From the YouTube preview (The Bell Telephone Hour Apollo has interesting costumes. Maybe the TV censors wanted the muse's arms covered up? That ballet has certainly had several costume changes since it arrived at it's current state):

 

 

The notes:

The fifth volume of New York City Ballet in Montreal features two Balanchine masterpieces, created 35 years apart. The beautiful and exotic Bugaku (1963) is seen here in a 1978 color telecast starring Patricia McBride and Jean-Pierre Bonnefoux. McBride, one of New York City Ballet’s most celebrated ballerinas, will be awarded the Kennedy Center Honor next month. Apollo (1928) was a milestone in the early part of Balanchine’s career.

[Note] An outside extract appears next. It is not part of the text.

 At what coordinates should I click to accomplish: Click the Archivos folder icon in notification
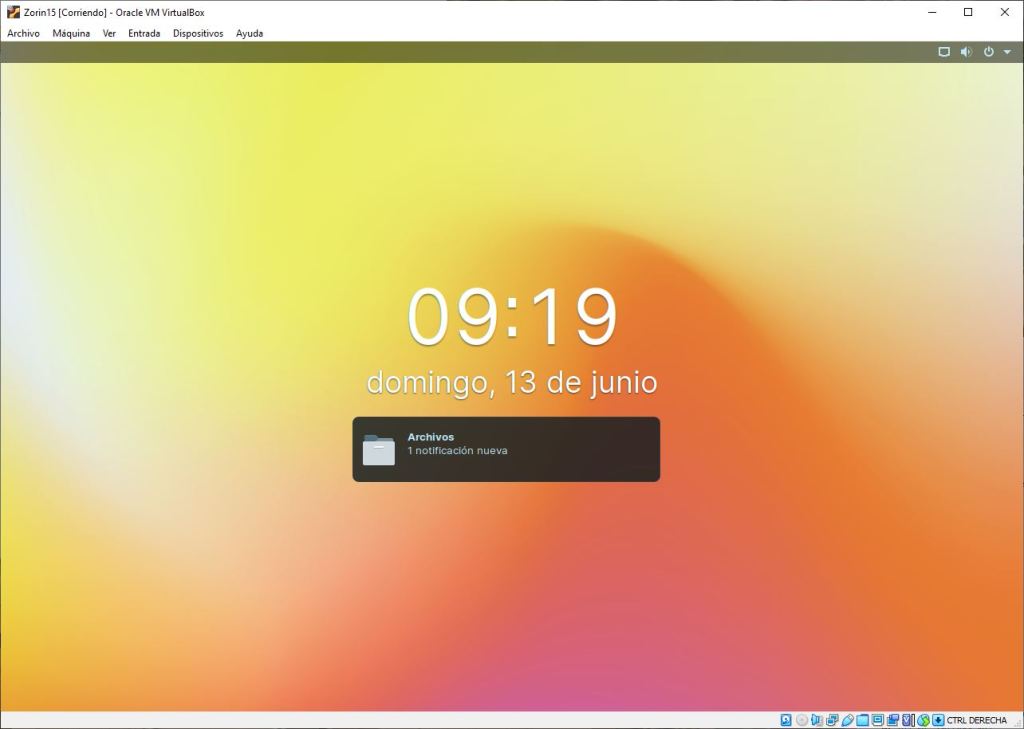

Jacques d’Amboise dances the title role in a 1960 performance of the complete ballet (followed by an interview with Balanchine), as well as in excerpts of the work as presented on the Bell Telephone Hour in 1963. The latter telecast provides a rare opportunity to see an early performance of Apollo in color and Melissa Hayden as Terpsichore (her only appearance in this DVD series).

Color & Black & white, 71 minutes, 4:3, NTSC (Playable all regions)

BUGAKU
Choreography by George Balanchine
Music by Toshiro Mayuzumi
Dancers: Patricia McBride, Jean-Pierre Bonnefoux, Bonita Borne, Elyse Borne, Elise Flagg, Delia Peters, John Bass, Richard Dryden, Laurence Matthews, Richard Tanner (1978)

APOLLO (complete)
Choreography by George Balanchine
Music by Igor Stravinsky
Dancers: Jacques d‘Amboise (Apollo), Diana Adams (Terpsichore), Jillana (Calliope), Francia Russell (Polyhymnia) (1960)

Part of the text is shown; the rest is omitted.